Tax On, Tax Off

Death and taxes: The only two things you can count on in life. At least, that's how the saying goes - but what it leaves out is that you can also count on benefits from your favorite pasttime, beauty and style, if you know how to go about it. Did you know, for instance, that sun block is allowed to be itemized if you work outdoors? There are tons of guidelines similar to that - and you can save yourself lots of cash by just doing what you love. So, grab your pen and paper, and get schooled. Here are some tax deductions you can claim on beauty.

Woman doing her taxes

1. eyewear

"Glasses and contacts can be written off. So can eye drops," says Wells Fargo tax expert Joe Ellis, who cautions that in general clothing is not allowed to be deducted, but suggests donating the clothes when you are done with them. That is a deduction – which can lead to you having a little extra cash for new duds.

2. magazine subscriptions

Salon owners, take note: What's a beauty salon without high-fashion magazines? While it is a wise investment to keep your clients abreast of all the hot new fashion trends via journals and magazines, you can also deduct the expense on this year's tax return! As long as the subscription relates to your field and you keep accurate records of the costs, you can deduct it, says Roni Deutch, CEO and Founder of the Roni Deutch Tax Center. This also holds true for those of us who write about beauty and fashion!

3. Uniforms

If you are required to wear a uniform for work, that uniform's purchase and its upkeep are deductible. However, don't get too fancy. The IRS will call into question your "uniform" if it is too fashionable or so chic that you would wear it outside of work, Deutch says.

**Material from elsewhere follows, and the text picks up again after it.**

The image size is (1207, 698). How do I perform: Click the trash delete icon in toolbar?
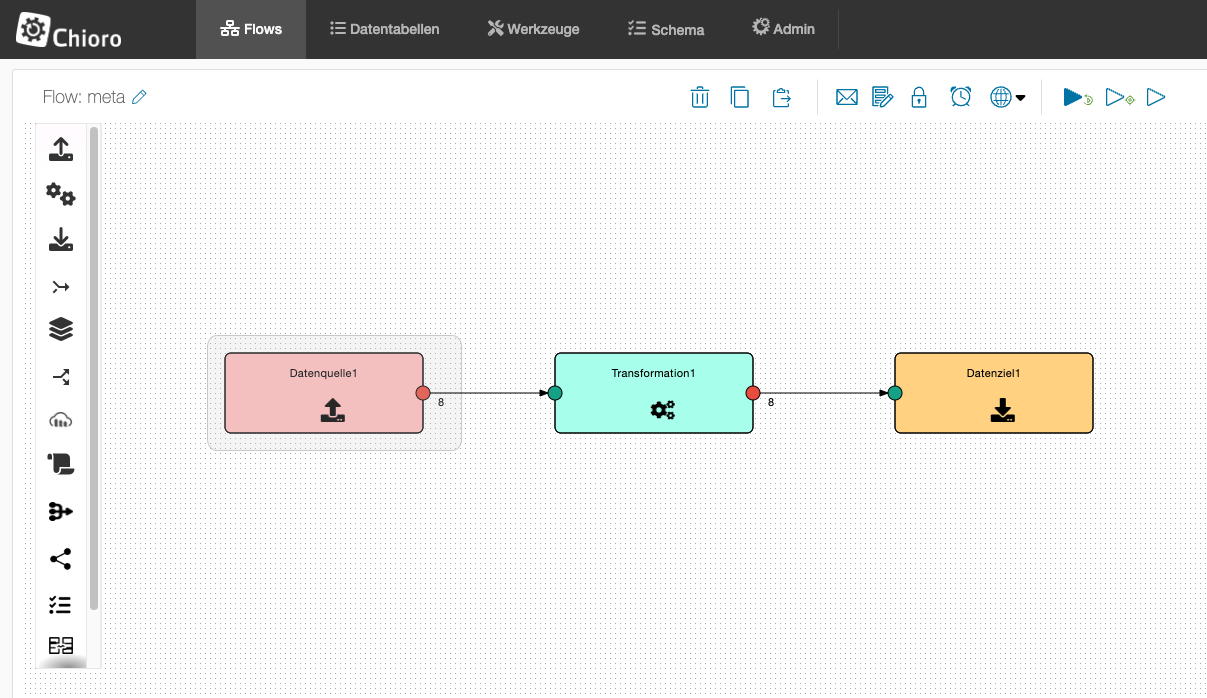click(700, 97)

4. Tools, Supplies and Equipment

Are you a hair professional? Do you write about or review beauty items? Each blow dyer, curling iron, flat iron, clip, comb, brush, shampoo/conditioner bottle, towel, smock, stylist chair, every pair of scissors and whatever else you need carry out your fashion creativity is a deductible business expense. And it doesn't end there. Musicians and entertainers can deduct the cost of theatrical clothing and accessories that are not suitable for everyday wear. You can deduct the cost of protective clothing required in your work, such as safety shoes or boots, safety glasses, hard hats, and work gloves!

5. demo products

"As an Independent Sales Director for Mary Kay for the last 16 years I can write off everything that we launch in our product line as a 'demo' the first time that I use it as I am 'test marketing' it on myself!" shares Sarah Cook. "Of course I always grab the 'new' items first. The 'tax deductions' were one of the biggest reasons I began my business when I was a sophomore in college and now that I have three children, it is one of the biggest reasons that I stay. I can write off part of my wardrobe, the fashion and beauty magazines, as well as the spa treatments that I do when we travel!"

6. Medical Expenses

Certain medical and dental expenses can be deducted on Schedule A if the taxpayer is itemizing deductions, says Intuit's senior tax analyst Mike D'Avolio. The expenses are only deductible to the extent they exceed 7.5 percent of adjusted gross income. In general, the expenses must be related to a physical or mental defect or illness, and not related to the improvement of general health. This includes even fun stuff like acupuncture! Also counted: Whirlpool baths prescribed by a doctor, stop-smoking programs, weight-loss programs as treatment for a disease, medical aids (eyeglasses, contacts, hearing aids), laser eye surgery, artificial teeth or the cost of wig if you experience hair loss from a disease.

Take note, and you may end up with a much more palatable tax bill this year! Take that, Uncle Sam!